St. Andrew’s Day is the feast day of Saint Andrew. It is celebrated on the 30th of November. Saint Andrew is the patron saint of Scotland, and St. Andrew’s Day (Scots: Saunt Andra’s Day, Scottish Gaelic: Là Naomh Aindrea) is Scotland’s official national day.

In 2006, the Scottish Parliament designated St Andrew’s Day as an official bank holiday. It is also a national holiday in Romania.

Although most commonly associated with Scotland, at least in the English-speaking world, Saint Andrew is also the patron saint of Greece, Romania, Russia, Ukraine, Cyprus, the Ecumenical Patriarchate of Constantinople[1] and Saint Andrew, Barbados.

In Germany, the feast day is celebrated as Andreasnacht (“St Andrew’s Night”), in Austria with the custom of Andreasgebet (“St Andrew’s Prayer”), and in Poland as Andrzejki (“Little Andrews”, diminutive), in Russia as Андреева ночь (“Andrew night”). Scotland’s Flag -The Saltire -The Cross of St. Andrew .

The Saltire is the national flag of Scotland and, with a white diagonal cross on a blue background, it represents the crucifixion of the apostle St Andrew, Scotland’s patron saint.

Believed to be the oldest flag in Europe, the origin of the flag comes from an old legend. Tradition has it that the flag originated in a battle fought near the East Lothian village of Athelstaneford in AD 832.

An army of Picts and Scots under King Angus invaded the Lothians (at that time still Northumbrian territory), and found itself surrounded by a larger force of Saxons led by Athelstan.

Fearing the outcome, King Angus led prayers for deliverance and was rewarded by seeing a cloud formation of a white Saltire against the blue sky. The king vowed that if, with the saint’s help, he gained victory, then Andrew would thereafter be the patron saint of Scotland. The Scots did win, and the Saltire eventually became the flag of Scotland.

In 2003 the Scottish Parliament specified the official colour of the flag using the international colour coding system and it was decided that the white St Andrew’s Cross should appear on an azure background known as Pantone 300.

Along with the royal flag, the Lion Rampant, the Saltire can be seen flying with gusto in the crowds of international sporting events, on churches and on national and local government offices.

Customs And Traditions Of St Andrews Day

People in Scotland and Scottish people who find themselves living abroad celebrate St Andrew’s Day by playing or listening to bagpipe music and dancing to Scottish music.
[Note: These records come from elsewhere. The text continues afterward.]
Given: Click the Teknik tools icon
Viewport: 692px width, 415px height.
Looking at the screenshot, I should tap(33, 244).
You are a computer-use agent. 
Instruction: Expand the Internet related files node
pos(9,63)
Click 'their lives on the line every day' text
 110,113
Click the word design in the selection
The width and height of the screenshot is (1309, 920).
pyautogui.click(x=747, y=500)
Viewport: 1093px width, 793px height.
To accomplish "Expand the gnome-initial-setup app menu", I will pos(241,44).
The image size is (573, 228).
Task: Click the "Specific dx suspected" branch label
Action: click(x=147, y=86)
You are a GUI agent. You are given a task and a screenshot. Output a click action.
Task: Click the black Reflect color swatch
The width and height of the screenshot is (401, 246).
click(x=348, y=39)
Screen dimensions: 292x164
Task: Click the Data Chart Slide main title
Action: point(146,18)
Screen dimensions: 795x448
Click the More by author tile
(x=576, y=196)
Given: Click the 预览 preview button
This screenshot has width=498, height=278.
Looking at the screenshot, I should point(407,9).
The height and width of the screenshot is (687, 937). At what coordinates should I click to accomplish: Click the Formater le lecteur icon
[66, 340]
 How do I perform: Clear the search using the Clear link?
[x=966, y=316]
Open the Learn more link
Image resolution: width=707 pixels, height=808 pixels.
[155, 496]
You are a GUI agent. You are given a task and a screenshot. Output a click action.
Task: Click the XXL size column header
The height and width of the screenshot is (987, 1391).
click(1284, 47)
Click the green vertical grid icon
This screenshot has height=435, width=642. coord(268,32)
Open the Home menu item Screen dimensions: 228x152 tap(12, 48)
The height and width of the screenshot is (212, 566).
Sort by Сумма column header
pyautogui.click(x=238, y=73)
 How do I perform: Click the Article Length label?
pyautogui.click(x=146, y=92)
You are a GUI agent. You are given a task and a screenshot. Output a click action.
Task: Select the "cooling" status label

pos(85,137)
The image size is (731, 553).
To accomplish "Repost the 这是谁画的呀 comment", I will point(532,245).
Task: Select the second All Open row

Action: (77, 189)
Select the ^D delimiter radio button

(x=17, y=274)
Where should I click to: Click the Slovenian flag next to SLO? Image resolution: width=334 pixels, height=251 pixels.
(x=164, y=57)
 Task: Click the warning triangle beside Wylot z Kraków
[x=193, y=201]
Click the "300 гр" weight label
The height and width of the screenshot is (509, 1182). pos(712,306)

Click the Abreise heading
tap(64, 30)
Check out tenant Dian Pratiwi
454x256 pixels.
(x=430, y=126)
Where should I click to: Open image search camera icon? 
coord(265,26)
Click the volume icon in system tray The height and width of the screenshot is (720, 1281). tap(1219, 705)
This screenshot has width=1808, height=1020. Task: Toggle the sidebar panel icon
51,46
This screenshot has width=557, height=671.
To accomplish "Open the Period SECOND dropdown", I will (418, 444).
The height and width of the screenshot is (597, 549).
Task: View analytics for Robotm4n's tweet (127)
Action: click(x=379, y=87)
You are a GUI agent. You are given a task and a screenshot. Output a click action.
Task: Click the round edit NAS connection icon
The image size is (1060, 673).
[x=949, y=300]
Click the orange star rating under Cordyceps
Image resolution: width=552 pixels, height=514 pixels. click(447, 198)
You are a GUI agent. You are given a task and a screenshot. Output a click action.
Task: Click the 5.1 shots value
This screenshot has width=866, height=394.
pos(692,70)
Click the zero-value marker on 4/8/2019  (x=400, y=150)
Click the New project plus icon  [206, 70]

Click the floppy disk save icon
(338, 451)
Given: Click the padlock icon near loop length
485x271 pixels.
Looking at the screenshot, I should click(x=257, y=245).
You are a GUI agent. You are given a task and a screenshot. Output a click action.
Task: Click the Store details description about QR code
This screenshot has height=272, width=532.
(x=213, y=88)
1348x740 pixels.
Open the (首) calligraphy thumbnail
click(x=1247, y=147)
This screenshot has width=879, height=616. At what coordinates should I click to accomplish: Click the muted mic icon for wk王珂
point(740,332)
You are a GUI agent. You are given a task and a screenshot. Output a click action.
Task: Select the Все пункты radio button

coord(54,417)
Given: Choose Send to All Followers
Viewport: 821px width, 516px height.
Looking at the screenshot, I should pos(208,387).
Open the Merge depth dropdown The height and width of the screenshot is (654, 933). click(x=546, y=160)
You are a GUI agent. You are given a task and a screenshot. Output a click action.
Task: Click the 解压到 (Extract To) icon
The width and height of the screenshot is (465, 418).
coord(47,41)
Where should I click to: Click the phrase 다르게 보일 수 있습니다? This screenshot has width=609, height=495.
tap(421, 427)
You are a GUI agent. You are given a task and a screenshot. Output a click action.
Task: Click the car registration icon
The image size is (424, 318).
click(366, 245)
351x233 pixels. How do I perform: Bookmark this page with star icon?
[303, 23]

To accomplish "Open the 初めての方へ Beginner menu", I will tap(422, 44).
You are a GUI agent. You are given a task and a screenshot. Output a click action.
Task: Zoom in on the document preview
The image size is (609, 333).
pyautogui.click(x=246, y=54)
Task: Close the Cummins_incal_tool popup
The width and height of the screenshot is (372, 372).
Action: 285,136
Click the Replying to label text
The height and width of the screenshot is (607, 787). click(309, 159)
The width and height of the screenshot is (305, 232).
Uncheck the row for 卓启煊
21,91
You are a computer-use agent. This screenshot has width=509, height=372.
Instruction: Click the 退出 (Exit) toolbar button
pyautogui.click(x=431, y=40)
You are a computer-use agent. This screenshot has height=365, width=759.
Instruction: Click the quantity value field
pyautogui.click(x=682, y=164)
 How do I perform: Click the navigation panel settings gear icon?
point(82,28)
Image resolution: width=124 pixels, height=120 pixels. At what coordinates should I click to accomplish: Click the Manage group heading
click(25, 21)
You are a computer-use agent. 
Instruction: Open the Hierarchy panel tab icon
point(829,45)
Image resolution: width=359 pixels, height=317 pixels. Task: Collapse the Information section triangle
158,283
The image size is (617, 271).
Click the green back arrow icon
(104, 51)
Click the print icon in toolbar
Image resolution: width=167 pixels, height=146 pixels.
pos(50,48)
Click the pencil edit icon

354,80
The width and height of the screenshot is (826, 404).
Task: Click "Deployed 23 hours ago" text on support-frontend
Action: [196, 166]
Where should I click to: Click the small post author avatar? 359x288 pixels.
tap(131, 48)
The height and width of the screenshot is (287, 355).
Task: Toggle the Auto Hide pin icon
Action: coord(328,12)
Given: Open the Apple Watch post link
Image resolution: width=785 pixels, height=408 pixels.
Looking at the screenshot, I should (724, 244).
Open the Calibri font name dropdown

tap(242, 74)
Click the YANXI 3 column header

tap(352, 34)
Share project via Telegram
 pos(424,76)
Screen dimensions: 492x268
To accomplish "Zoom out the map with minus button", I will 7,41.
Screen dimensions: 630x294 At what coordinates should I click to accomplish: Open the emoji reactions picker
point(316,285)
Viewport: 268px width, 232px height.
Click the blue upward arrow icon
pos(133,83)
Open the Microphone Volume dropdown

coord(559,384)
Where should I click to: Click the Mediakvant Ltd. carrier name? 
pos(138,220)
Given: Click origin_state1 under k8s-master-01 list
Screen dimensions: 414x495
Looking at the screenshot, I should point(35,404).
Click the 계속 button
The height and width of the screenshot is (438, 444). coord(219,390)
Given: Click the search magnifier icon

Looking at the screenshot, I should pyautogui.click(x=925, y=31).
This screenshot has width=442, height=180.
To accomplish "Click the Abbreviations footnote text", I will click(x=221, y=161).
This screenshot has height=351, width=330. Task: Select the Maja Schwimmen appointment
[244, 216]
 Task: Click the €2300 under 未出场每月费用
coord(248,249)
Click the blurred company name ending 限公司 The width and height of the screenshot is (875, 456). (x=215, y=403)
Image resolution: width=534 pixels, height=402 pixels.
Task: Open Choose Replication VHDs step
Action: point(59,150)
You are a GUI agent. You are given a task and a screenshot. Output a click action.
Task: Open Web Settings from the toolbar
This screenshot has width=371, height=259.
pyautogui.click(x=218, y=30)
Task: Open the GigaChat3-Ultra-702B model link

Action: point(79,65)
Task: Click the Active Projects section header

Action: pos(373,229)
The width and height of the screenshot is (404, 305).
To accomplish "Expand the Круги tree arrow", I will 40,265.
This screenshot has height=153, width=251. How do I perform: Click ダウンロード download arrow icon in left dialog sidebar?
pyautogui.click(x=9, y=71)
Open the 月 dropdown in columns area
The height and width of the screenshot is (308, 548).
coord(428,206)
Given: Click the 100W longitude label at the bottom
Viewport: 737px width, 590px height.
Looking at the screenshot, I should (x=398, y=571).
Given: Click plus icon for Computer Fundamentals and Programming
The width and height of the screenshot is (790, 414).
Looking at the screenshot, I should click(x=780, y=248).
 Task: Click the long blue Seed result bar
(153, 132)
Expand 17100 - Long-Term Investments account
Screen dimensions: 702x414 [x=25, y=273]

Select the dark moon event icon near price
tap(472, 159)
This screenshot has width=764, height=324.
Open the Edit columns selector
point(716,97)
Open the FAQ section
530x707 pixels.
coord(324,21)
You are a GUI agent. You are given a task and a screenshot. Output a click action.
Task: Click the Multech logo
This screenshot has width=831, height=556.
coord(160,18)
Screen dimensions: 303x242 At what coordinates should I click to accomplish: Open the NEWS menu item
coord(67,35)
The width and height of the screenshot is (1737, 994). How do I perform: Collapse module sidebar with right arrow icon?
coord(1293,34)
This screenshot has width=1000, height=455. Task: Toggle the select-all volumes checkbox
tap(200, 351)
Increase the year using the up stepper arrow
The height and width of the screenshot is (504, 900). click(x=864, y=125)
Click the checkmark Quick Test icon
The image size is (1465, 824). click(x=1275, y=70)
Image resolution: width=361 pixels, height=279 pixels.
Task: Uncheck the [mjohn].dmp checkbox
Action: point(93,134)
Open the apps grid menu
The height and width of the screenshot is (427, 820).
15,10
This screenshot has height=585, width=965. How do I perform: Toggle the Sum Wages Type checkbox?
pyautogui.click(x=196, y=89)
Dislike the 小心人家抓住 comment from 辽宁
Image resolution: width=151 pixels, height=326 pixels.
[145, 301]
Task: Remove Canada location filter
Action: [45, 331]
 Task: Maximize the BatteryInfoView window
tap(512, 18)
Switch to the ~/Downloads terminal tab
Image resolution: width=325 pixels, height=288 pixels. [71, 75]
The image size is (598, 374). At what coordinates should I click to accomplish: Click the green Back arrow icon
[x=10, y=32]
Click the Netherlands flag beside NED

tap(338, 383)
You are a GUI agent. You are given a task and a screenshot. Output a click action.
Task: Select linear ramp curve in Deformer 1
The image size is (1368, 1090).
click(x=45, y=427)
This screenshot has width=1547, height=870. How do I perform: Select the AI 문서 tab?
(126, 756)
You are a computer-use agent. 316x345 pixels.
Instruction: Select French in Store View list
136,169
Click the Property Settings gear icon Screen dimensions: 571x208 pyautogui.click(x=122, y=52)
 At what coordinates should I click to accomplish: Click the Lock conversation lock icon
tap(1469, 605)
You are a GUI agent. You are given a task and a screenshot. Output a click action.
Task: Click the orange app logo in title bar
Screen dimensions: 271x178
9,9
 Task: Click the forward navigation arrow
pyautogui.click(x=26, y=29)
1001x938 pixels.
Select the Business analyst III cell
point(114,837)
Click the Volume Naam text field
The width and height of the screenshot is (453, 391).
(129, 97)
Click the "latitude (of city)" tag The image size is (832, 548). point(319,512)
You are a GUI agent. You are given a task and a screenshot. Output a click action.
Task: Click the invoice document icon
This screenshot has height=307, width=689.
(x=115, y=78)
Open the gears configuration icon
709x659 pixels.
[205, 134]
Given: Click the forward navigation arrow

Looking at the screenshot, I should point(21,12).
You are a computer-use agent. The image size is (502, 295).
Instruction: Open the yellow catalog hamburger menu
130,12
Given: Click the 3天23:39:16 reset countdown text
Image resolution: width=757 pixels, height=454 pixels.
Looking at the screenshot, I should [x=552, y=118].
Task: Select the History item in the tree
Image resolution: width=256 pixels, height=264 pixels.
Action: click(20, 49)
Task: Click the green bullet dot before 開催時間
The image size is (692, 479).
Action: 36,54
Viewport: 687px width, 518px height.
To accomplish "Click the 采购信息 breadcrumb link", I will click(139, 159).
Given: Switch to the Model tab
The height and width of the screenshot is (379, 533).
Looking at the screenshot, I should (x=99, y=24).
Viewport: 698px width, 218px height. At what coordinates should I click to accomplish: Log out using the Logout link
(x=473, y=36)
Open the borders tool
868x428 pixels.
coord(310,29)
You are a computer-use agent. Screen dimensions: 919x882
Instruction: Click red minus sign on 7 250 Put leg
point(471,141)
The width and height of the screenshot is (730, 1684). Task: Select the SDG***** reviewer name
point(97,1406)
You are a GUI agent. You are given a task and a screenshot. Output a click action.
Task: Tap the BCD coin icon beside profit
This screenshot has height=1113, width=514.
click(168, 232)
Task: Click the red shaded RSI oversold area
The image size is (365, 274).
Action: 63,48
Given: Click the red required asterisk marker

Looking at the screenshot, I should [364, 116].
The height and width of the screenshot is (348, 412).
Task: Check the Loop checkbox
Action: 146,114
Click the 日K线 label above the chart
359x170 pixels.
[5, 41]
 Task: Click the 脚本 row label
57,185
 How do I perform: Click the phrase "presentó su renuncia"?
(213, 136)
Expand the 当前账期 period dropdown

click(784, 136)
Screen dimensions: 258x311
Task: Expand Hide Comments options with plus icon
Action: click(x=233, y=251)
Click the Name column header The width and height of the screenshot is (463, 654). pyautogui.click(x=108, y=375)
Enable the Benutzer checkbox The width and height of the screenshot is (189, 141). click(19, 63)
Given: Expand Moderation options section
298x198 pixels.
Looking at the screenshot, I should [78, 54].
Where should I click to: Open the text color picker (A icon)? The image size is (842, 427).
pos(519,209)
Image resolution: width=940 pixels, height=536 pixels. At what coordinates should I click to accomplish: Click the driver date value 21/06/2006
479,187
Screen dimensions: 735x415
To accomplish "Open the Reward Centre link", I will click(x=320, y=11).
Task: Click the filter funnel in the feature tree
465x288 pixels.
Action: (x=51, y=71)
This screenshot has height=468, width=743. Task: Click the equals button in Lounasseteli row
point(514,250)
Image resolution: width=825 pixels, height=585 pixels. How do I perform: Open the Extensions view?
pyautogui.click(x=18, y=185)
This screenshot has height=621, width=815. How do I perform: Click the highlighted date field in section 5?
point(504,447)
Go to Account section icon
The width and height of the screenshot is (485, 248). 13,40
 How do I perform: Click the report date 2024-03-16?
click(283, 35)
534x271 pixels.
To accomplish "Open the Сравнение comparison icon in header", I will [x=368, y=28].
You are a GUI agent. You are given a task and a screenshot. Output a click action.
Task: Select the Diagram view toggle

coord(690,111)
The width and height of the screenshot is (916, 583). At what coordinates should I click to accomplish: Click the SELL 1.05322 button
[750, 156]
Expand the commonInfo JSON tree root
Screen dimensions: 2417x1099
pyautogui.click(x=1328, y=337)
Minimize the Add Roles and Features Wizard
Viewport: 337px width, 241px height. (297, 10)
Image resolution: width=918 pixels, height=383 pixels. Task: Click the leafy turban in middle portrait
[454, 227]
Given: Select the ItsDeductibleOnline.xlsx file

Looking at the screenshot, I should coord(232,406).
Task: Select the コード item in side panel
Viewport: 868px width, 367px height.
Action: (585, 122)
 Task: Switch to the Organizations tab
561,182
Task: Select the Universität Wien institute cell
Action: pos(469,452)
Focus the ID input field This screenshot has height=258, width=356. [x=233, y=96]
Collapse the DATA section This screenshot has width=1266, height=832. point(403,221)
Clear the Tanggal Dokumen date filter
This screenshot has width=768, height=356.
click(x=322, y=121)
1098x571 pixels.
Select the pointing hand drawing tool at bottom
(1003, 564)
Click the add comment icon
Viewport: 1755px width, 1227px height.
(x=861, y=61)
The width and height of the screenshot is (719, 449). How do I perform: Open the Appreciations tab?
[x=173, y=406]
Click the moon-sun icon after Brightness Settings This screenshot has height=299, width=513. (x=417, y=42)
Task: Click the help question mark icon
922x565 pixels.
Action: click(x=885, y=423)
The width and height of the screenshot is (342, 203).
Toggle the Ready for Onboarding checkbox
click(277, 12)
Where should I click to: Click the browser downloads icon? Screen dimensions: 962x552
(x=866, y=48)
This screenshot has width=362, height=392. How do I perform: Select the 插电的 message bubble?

The day following St Andrew’s Day marks the first day of Advent on 1 December.

A young woman or girl should pray on the night of the 29 November to be married. They would look for a sign about their future husband on the 30 November. One such sign would be to throw a shoe at the door of her parents house. If the toe pointed to the house she would be staying there another year. If it pointed away from the home she would be leaving to be wed within the year and live with her spouse. Another old custom from Saint Andrew Day is that a young woman should try and peel an apple in one go. This peel would then form the initial name of her intended.

There is no specific food that should be eaten on St Andrews Day, though some enjoy cock-a-leekie soup as a started and a main course of haggis whilst others eat fish because Saint Andrew was a fisherman.

A modern day custom on Saint Andrews day is free admission to Scottish Castles that are maintained by Historic Scotland. These include free entry to Edinburgh Castle, St Andrews Castle and St Andrews Cathedral today to celebrate St Andrews Day.